在R中URL的末尾找到号码的范围

问题描述 投票:1回答:1

我试图让这个链接末尾的数字的范围:https://schedule.sxsw.com/2019/speakers/2008434

链路具有多个在端部,例如该2008434。该链接指向音箱在即将举行的西南偏南音乐节的BIOS。我知道有3729个音箱达尔,但这并不能帮助我弄清楚每个扬声器及其相关页面是如何编号。

我试图做使用lapply函数一些简单的网页抓取,但如果我不能指定一个范围我的功能不起作用。例如,我用:

number_range <- seq(1:3000000)

点击链接周围没有给出模式,他们是如何编号。

而我得到了很多Error in open.connection(x, "rb") : HTTP error 404.

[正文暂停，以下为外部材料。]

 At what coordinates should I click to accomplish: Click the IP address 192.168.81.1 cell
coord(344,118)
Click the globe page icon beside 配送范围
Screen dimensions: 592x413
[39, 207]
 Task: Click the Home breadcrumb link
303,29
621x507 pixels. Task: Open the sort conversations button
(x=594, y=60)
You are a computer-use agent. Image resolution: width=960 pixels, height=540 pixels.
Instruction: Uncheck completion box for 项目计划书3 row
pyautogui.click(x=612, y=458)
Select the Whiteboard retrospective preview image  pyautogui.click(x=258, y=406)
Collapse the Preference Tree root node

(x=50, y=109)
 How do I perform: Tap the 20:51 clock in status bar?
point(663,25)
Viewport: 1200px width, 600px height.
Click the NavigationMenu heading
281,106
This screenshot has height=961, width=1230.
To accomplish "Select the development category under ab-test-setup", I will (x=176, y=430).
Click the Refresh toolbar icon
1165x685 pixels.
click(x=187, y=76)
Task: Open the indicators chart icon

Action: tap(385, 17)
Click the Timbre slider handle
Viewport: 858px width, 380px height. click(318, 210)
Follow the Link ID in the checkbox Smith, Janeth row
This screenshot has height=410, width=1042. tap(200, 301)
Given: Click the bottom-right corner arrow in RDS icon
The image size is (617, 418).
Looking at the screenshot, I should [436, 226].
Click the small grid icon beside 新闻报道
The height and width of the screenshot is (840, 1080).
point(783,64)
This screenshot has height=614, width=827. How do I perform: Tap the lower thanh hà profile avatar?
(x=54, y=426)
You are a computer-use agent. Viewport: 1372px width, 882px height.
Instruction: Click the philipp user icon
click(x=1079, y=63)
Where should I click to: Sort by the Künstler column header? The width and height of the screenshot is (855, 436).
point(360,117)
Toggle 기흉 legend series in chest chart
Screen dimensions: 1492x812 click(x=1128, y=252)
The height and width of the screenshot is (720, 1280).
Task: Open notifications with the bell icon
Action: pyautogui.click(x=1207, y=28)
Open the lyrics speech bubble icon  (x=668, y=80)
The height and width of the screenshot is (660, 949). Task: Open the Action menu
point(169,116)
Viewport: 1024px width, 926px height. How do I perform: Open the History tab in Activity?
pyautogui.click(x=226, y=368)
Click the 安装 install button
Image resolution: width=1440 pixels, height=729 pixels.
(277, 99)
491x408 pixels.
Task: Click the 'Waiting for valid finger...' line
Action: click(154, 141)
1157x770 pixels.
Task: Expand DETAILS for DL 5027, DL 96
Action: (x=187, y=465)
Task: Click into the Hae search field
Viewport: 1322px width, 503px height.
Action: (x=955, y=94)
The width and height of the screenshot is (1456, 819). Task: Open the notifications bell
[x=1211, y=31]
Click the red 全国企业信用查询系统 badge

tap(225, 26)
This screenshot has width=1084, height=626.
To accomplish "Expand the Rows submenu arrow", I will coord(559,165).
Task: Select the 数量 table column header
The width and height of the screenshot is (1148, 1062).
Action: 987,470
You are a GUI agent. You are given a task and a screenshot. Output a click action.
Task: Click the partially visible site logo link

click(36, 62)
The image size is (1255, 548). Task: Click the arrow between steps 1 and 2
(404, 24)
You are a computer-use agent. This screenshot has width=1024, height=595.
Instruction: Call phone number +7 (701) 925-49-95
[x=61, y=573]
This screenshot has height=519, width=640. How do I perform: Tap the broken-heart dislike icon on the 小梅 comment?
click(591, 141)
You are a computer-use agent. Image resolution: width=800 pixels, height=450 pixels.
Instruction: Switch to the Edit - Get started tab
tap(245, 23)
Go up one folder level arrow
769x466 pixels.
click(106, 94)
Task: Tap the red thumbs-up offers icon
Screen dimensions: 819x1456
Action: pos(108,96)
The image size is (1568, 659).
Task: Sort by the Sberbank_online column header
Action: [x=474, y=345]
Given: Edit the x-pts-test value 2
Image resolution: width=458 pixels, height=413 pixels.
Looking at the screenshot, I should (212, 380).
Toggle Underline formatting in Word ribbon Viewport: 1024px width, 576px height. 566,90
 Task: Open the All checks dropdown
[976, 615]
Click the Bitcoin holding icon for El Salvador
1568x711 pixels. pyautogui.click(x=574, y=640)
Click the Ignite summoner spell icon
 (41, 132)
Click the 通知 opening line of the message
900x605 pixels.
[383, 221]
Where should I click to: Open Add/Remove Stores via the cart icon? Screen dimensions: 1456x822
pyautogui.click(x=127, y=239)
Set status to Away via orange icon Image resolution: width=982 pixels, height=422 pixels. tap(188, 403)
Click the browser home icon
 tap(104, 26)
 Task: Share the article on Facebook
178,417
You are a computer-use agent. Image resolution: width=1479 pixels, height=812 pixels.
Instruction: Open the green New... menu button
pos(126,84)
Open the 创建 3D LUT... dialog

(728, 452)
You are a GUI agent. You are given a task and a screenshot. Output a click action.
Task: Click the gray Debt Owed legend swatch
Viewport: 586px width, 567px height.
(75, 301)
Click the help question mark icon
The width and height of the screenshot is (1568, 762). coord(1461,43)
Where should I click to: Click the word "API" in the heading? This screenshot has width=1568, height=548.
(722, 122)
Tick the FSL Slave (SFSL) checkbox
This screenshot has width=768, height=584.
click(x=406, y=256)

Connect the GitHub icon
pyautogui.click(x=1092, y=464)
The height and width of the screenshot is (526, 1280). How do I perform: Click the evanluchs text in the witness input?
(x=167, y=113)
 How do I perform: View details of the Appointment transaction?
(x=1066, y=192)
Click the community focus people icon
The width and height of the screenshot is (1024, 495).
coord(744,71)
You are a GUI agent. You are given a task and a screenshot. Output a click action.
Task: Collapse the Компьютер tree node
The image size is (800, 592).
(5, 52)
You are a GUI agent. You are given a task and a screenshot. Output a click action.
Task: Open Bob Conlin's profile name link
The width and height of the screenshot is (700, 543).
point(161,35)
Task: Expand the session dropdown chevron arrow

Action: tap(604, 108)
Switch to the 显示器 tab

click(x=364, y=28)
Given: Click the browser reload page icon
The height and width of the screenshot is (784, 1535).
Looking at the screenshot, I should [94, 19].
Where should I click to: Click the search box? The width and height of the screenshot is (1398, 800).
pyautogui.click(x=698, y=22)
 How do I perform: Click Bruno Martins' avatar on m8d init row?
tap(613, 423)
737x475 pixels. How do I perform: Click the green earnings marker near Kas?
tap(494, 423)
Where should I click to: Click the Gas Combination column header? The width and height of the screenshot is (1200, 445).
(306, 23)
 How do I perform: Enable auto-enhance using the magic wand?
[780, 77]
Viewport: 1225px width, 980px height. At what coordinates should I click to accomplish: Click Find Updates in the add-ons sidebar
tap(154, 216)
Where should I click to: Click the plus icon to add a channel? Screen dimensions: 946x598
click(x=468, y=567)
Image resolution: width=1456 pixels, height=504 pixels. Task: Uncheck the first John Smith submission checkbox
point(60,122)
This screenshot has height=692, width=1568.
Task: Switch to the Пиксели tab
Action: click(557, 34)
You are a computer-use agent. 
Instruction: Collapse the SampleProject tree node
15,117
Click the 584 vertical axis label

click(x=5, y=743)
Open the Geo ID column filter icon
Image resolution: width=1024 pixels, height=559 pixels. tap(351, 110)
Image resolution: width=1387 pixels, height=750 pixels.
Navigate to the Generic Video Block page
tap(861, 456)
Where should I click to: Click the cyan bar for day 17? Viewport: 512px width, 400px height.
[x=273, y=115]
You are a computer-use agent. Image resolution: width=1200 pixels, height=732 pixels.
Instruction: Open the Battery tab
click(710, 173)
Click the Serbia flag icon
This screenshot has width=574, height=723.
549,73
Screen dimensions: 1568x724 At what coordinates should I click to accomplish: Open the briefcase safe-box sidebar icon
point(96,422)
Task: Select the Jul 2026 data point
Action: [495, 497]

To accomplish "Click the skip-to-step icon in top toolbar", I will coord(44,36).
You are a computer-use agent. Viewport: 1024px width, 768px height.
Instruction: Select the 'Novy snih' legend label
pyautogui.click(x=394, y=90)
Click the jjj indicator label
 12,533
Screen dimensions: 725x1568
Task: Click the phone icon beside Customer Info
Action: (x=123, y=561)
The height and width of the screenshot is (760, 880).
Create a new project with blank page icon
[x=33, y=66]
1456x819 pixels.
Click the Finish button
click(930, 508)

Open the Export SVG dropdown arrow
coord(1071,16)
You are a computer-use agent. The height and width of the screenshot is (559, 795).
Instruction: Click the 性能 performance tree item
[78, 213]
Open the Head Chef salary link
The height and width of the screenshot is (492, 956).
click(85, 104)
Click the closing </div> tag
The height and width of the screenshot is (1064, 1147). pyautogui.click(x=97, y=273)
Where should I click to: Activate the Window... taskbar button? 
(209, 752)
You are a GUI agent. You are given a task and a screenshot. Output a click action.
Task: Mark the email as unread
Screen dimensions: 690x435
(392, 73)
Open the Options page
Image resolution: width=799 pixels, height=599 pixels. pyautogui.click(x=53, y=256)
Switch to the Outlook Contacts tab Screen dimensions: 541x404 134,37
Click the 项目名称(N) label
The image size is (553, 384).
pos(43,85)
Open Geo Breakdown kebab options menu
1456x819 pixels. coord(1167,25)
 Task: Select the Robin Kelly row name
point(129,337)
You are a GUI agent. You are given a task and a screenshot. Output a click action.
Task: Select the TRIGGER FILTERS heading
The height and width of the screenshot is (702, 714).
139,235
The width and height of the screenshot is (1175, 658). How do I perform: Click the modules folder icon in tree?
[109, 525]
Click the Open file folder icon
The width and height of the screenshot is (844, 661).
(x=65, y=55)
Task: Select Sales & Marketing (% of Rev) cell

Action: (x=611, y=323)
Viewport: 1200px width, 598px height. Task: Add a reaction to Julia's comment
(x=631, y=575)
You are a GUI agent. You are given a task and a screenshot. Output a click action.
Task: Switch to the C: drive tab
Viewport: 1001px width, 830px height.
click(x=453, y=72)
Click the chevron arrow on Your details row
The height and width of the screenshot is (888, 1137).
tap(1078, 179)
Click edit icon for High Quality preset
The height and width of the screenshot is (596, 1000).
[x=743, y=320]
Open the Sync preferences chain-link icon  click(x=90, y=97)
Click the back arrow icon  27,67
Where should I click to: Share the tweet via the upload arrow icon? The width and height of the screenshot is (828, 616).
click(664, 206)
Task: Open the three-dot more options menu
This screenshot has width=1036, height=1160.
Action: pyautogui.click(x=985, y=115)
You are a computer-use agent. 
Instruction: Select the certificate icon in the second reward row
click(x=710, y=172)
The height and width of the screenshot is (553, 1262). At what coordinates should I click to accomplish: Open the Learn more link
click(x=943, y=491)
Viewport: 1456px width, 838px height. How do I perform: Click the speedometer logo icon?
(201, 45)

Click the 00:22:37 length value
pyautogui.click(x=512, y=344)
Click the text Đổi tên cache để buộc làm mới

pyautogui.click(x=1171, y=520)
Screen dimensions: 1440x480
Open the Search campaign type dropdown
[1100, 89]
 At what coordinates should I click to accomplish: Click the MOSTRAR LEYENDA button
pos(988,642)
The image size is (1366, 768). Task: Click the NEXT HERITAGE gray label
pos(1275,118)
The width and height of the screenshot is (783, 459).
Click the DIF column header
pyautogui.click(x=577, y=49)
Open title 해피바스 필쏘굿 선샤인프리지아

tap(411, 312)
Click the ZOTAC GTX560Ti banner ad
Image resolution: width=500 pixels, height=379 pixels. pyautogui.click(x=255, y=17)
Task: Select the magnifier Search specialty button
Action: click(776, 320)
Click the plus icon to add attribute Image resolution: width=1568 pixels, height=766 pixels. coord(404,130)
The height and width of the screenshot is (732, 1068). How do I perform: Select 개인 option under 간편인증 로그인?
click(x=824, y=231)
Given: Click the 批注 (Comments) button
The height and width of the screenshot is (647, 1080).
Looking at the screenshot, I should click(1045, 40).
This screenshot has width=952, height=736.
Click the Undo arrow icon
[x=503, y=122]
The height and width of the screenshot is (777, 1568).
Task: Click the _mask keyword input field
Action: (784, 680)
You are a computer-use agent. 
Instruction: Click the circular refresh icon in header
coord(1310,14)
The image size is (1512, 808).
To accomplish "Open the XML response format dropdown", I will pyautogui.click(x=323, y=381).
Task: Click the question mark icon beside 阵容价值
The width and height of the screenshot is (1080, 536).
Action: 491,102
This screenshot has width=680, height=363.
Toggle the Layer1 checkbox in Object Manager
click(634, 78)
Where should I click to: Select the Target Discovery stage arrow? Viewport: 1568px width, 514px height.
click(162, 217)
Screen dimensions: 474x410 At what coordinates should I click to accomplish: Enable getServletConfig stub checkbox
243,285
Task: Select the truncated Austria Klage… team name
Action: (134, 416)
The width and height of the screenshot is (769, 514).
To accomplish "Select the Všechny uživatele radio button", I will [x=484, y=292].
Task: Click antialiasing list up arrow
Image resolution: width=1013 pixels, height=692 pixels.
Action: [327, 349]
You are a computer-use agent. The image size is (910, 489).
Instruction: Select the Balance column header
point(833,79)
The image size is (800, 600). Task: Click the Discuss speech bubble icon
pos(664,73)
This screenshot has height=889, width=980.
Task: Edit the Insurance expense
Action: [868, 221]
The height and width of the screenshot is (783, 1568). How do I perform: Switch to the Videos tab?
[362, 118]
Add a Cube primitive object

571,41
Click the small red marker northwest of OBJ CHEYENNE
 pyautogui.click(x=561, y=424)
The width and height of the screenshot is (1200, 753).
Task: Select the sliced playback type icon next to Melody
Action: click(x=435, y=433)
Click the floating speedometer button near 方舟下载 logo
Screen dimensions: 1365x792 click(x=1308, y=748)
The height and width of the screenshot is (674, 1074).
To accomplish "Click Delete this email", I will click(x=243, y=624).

有一个简单的方法来获得这个范围/启用此功能工作?下面的代码:

library(rvest)
library(tidyverse)

# List for bios
sxsw_bios <- list()

# Creating vector of numbers
number_range <- seq(1:3000000)

# Scraping bios with names
sxsw_bios <- lapply(number_range, function(y) {

# Getting speaker name
Name <- read_html(paste0("https://schedule.sxsw.com/2019/speakers/", 
                       paste0(y))) %>% 
  html_nodes(".speaker-name") %>% 
  html_text()
r lapply
1个回答
2
投票

你可以刮的ID从扬声器页面列表

library(rvest)

ids <- lapply( letters, function(x) {
  speakers <- read_html(paste0("https://schedule.sxsw.com/2019/speakers/alpha/", x)) %>%
    rvest::html_nodes(xpath = "//*[@class='favorite-click absolute']/@data-item-id")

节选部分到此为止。